Escarole is generally safe and nutritionally beneficial during pregnancy. Its folate content is particularly relevant — folate is essential during early pregnancy for neural tube development, and dietary sources of folate complement prenatal supplement intake. The provitamin A in escarole is also safe in pregnancy; unlike preformed vitamin A (retinol from animal sources), which can be harmful in excess, provitamin A from plant sources is converted to retinol only as the body requires it, making toxicity essentially a non-issue from vegetable sources.

The standard food safety precautions apply — escarole should be washed thoroughly before eating, whether raw or cooked, to remove any soil or surface bacteria. This is especially important during pregnancy when immune function is naturally modified. Beyond that, escarole eaten in normal dietary amounts presents no known safety concerns for pregnant individuals.

Escarole sits in the middle of the bitterness spectrum for chicory-family greens. It is noticeably more bitter than romaine or butterhead lettuce but considerably milder than curly endive (frisée) or radicchio. The outer leaves carry most of the sharpness, while the inner yellow leaves are almost sweet by comparison — closer in flavor to a mildly bitter butter lettuce than to the assertive edge of radicchio.

The texture also distinguishes escarole from its relatives. The leaves are broad and slightly waxy, with more structure than soft lettuces but less wiry resistance than curly endive. This makes escarole one of the most versatile greens in the chicory family — sturdy enough to hold up in hot soups and sautés, tender enough to eat raw when dressed properly with acid and oil.

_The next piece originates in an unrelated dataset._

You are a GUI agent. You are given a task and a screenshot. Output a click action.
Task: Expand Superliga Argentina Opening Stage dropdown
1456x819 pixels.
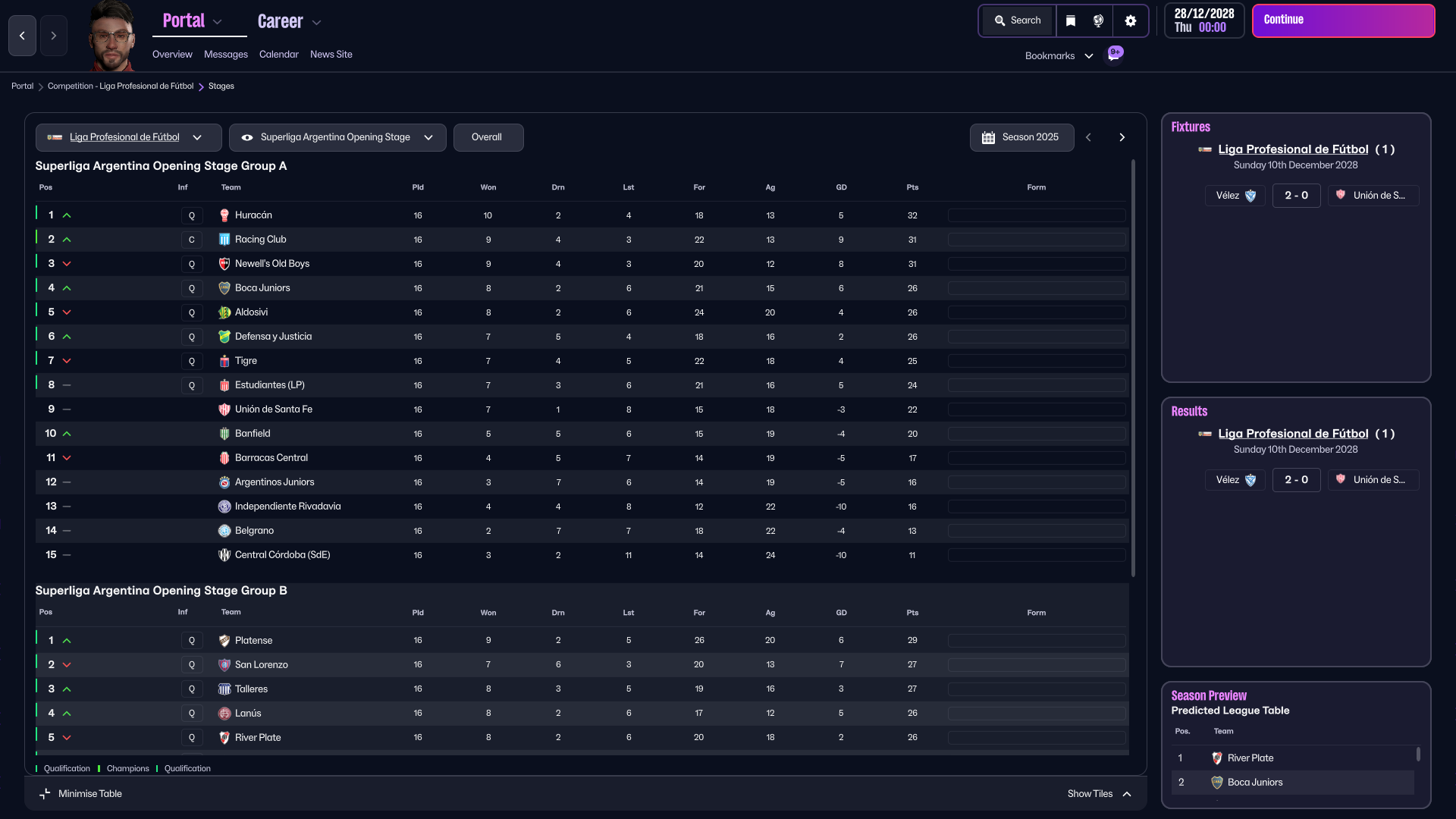pyautogui.click(x=428, y=137)
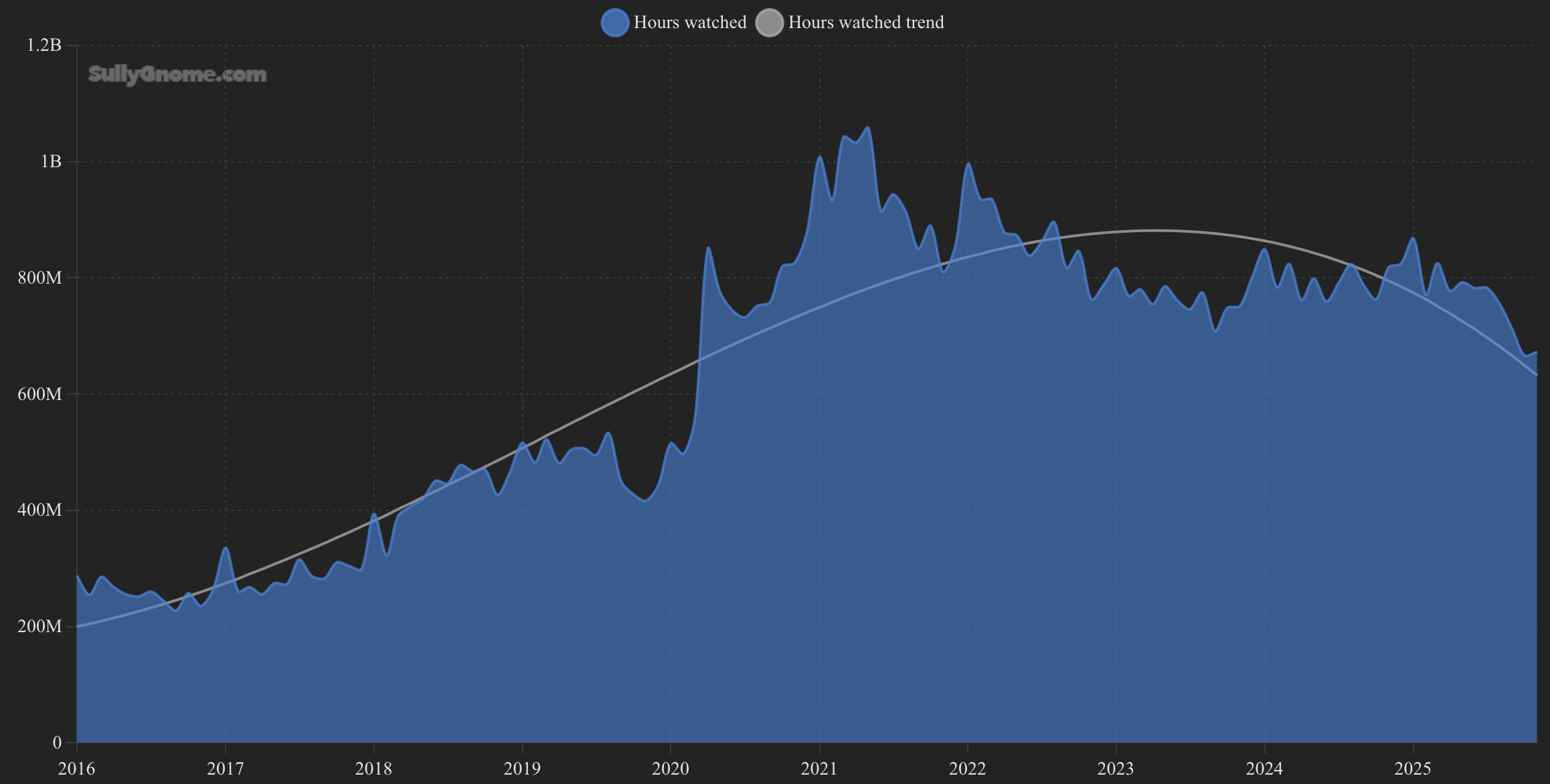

If you are building your palate toward more bitter greens, escarole is the logical starting point. Begin with the inner leaves dressed simply with lemon and olive oil, and over several weeks, work toward the outer leaves and toward cooking methods that preserve rather than eliminate the bitterness. Most people who make that gradual transition find that bitter greens become one of the most satisfying categories in their diet — complex, distinctive, and deeply connected to some of the most compelling culinary traditions in the world.